WHAT YOU ARE ASKED TO DO →
Render every line of the material below as a numbered list, and leave out any blank lines.

(Position data for words and items)
──────────────────────────────

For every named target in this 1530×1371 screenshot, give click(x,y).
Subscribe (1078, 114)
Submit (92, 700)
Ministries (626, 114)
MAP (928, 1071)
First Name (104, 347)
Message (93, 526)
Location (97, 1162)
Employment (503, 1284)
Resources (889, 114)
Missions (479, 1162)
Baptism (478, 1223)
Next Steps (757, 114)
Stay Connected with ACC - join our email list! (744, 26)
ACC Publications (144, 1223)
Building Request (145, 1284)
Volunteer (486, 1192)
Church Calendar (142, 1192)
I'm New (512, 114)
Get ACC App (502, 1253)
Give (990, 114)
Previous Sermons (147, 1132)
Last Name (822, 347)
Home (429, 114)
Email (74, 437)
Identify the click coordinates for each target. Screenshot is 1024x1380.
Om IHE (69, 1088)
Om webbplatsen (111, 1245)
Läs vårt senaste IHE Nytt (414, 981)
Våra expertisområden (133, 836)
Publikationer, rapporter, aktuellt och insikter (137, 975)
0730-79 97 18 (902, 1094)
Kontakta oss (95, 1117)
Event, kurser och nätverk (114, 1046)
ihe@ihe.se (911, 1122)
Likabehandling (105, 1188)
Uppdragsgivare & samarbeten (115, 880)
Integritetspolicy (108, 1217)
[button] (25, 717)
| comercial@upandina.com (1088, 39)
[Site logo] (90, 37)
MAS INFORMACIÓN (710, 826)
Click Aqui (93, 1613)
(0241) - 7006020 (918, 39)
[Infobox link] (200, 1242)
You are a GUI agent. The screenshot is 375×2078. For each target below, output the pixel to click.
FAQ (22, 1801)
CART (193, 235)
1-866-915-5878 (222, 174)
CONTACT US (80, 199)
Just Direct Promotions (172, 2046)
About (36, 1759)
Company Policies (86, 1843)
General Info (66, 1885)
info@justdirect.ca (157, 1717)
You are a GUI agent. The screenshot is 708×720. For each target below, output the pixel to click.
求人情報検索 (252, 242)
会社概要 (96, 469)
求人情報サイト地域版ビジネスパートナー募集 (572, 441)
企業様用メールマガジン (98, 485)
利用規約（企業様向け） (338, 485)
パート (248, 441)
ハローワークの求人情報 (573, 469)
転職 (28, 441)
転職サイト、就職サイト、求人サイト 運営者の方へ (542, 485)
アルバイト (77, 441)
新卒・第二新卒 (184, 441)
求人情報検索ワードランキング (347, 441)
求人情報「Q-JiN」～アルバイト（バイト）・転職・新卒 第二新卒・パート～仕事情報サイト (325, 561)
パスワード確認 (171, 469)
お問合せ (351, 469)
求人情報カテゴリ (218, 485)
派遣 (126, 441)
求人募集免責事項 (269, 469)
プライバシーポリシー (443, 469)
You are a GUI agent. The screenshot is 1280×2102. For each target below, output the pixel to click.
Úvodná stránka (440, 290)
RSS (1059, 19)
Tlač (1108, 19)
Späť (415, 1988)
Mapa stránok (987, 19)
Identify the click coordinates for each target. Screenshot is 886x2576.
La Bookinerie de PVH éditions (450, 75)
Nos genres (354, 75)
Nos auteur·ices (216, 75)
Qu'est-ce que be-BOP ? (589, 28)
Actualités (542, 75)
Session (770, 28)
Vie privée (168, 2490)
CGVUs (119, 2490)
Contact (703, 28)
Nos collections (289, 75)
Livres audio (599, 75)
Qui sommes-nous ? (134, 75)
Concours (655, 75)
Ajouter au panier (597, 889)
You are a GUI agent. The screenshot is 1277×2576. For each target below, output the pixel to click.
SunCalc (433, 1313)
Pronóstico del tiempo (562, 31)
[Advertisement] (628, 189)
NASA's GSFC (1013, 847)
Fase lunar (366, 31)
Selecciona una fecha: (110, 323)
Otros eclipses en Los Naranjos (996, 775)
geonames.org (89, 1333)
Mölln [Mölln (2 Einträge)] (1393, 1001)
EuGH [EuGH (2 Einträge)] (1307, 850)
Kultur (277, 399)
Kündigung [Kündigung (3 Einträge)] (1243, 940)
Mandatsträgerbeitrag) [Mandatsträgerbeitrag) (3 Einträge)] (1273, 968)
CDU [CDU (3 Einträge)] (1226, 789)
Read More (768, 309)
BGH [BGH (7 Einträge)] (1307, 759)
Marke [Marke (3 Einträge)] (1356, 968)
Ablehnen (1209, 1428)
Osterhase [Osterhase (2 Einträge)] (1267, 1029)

──────────────────────────────

ANSWER TO THIS TASK →
1. For every named target in this 1530×1371 screenshot, give click(x,y).
2. Subscribe (1078, 114)
3. Submit (92, 700)
4. Ministries (626, 114)
5. MAP (928, 1071)
6. First Name (104, 347)
7. Message (93, 526)
8. Location (97, 1162)
9. Employment (503, 1284)
10. Resources (889, 114)
11. Missions (479, 1162)
12. Baptism (478, 1223)
13. Next Steps (757, 114)
14. Stay Connected with ACC - join our email list! (744, 26)
15. ACC Publications (144, 1223)
16. Building Request (145, 1284)
17. Volunteer (486, 1192)
18. Church Calendar (142, 1192)
19. I'm New (512, 114)
20. Get ACC App (502, 1253)
21. Give (990, 114)
22. Previous Sermons (147, 1132)
23. Last Name (822, 347)
24. Home (429, 114)
25. Email (74, 437)
26. Identify the click coordinates for each target. Screenshot is 1024x1380.
27. Om IHE (69, 1088)
28. Om webbplatsen (111, 1245)
29. Läs vårt senaste IHE Nytt (414, 981)
30. Våra expertisområden (133, 836)
31. Publikationer, rapporter, aktuellt och insikter (137, 975)
32. 0730-79 97 18 (902, 1094)
33. Kontakta oss (95, 1117)
34. Event, kurser och nätverk (114, 1046)
35. ihe@ihe.se (911, 1122)
36. Likabehandling (105, 1188)
37. Uppdragsgivare & samarbeten (115, 880)
38. Integritetspolicy (108, 1217)
39. [button] (25, 717)
40. | comercial@upandina.com (1088, 39)
41. [Site logo] (90, 37)
42. MAS INFORMACIÓN (710, 826)
43. Click Aqui (93, 1613)
44. (0241) - 7006020 (918, 39)
45. [Infobox link] (200, 1242)
46. You are a GUI agent. The screenshot is 375×2078. For each target below, output the pixel to click.
47. FAQ (22, 1801)
48. CART (193, 235)
49. 1-866-915-5878 (222, 174)
50. CONTACT US (80, 199)
51. Just Direct Promotions (172, 2046)
52. About (36, 1759)
53. Company Policies (86, 1843)
54. General Info (66, 1885)
55. info@justdirect.ca (157, 1717)
56. You are a GUI agent. The screenshot is 708×720. For each target below, output the pixel to click.
57. 求人情報検索 (252, 242)
58. 会社概要 (96, 469)
59. 求人情報サイト地域版ビジネスパートナー募集 (572, 441)
60. 企業様用メールマガジン (98, 485)
61. 利用規約（企業様向け） (338, 485)
62. パート (248, 441)
63. ハローワークの求人情報 (573, 469)
64. 転職 (28, 441)
65. 転職サイト、就職サイト、求人サイト 運営者の方へ (542, 485)
66. アルバイト (77, 441)
67. 新卒・第二新卒 (184, 441)
68. 求人情報検索ワードランキング (347, 441)
69. 求人情報「Q-JiN」～アルバイト（バイト）・転職・新卒 第二新卒・パート～仕事情報サイト (325, 561)
70. パスワード確認 (171, 469)
71. お問合せ (351, 469)
72. 求人情報カテゴリ (218, 485)
73. 派遣 (126, 441)
74. 求人募集免責事項 (269, 469)
75. プライバシーポリシー (443, 469)
76. You are a GUI agent. The screenshot is 1280×2102. For each target below, output the pixel to click.
77. Úvodná stránka (440, 290)
78. RSS (1059, 19)
79. Tlač (1108, 19)
80. Späť (415, 1988)
81. Mapa stránok (987, 19)
82. Identify the click coordinates for each target. Screenshot is 886x2576.
83. La Bookinerie de PVH éditions (450, 75)
84. Nos genres (354, 75)
85. Nos auteur·ices (216, 75)
86. Qu'est-ce que be-BOP ? (589, 28)
87. Actualités (542, 75)
88. Session (770, 28)
89. Vie privée (168, 2490)
90. CGVUs (119, 2490)
91. Contact (703, 28)
92. Nos collections (289, 75)
93. Livres audio (599, 75)
94. Qui sommes-nous ? (134, 75)
95. Concours (655, 75)
96. Ajouter au panier (597, 889)
97. You are a GUI agent. The screenshot is 1277×2576. For each target below, output the pixel to click.
98. SunCalc (433, 1313)
99. Pronóstico del tiempo (562, 31)
100. [Advertisement] (628, 189)
101. NASA's GSFC (1013, 847)
102. Fase lunar (366, 31)
103. Selecciona una fecha: (110, 323)
104. Otros eclipses en Los Naranjos (996, 775)
105. geonames.org (89, 1333)
106. Mölln [Mölln (2 Einträge)] (1393, 1001)
107. EuGH [EuGH (2 Einträge)] (1307, 850)
108. Kultur (277, 399)
109. Kündigung [Kündigung (3 Einträge)] (1243, 940)
110. Mandatsträgerbeitrag) [Mandatsträgerbeitrag) (3 Einträge)] (1273, 968)
111. CDU [CDU (3 Einträge)] (1226, 789)
112. Read More (768, 309)
113. BGH [BGH (7 Einträge)] (1307, 759)
114. Marke [Marke (3 Einträge)] (1356, 968)
115. Ablehnen (1209, 1428)
116. Osterhase [Osterhase (2 Einträge)] (1267, 1029)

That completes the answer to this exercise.